AIM OF THE EXERCISE — Reproduce the listing below without any change.

PROVIDED INFORMATION —
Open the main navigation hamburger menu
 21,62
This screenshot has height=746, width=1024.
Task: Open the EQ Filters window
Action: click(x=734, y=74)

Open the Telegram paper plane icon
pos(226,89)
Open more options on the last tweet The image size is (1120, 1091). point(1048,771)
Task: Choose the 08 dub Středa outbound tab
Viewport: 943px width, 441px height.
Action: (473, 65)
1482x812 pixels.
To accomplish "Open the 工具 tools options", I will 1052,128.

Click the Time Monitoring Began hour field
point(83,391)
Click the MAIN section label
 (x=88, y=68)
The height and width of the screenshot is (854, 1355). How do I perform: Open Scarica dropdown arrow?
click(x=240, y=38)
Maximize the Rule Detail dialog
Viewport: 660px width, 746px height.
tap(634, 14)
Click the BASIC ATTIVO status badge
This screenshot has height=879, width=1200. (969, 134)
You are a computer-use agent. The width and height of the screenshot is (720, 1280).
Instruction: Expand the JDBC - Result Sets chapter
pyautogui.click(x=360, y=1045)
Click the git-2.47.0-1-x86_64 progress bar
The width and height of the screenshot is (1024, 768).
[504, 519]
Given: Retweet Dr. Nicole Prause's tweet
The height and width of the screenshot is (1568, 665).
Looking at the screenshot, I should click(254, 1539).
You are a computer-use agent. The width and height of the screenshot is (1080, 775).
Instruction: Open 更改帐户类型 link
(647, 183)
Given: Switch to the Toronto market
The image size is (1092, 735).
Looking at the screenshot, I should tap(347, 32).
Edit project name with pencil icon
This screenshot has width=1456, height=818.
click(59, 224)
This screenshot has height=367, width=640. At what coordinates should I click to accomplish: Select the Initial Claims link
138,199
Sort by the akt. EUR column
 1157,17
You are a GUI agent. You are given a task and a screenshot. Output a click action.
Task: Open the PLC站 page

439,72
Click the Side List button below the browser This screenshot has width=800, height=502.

RESPONSE FOR THIS EXERCISE —
Open the main navigation hamburger menu
 21,62
This screenshot has height=746, width=1024.
Task: Open the EQ Filters window
Action: click(x=734, y=74)

Open the Telegram paper plane icon
pos(226,89)
Open more options on the last tweet The image size is (1120, 1091). point(1048,771)
Task: Choose the 08 dub Středa outbound tab
Viewport: 943px width, 441px height.
Action: (473, 65)
1482x812 pixels.
To accomplish "Open the 工具 tools options", I will 1052,128.

Click the Time Monitoring Began hour field
point(83,391)
Click the MAIN section label
 (x=88, y=68)
The height and width of the screenshot is (854, 1355). How do I perform: Open Scarica dropdown arrow?
click(x=240, y=38)
Maximize the Rule Detail dialog
Viewport: 660px width, 746px height.
tap(634, 14)
Click the BASIC ATTIVO status badge
This screenshot has height=879, width=1200. (969, 134)
You are a computer-use agent. The width and height of the screenshot is (720, 1280).
Instruction: Expand the JDBC - Result Sets chapter
pyautogui.click(x=360, y=1045)
Click the git-2.47.0-1-x86_64 progress bar
The width and height of the screenshot is (1024, 768).
[504, 519]
Given: Retweet Dr. Nicole Prause's tweet
The height and width of the screenshot is (1568, 665).
Looking at the screenshot, I should click(254, 1539).
You are a computer-use agent. The width and height of the screenshot is (1080, 775).
Instruction: Open 更改帐户类型 link
(647, 183)
Given: Switch to the Toronto market
The image size is (1092, 735).
Looking at the screenshot, I should tap(347, 32).
Edit project name with pencil icon
This screenshot has width=1456, height=818.
click(59, 224)
This screenshot has height=367, width=640. At what coordinates should I click to accomplish: Select the Initial Claims link
138,199
Sort by the akt. EUR column
 1157,17
You are a GUI agent. You are given a task and a screenshot. Output a click action.
Task: Open the PLC站 page

439,72
Click the Side List button below the browser This screenshot has width=800, height=502.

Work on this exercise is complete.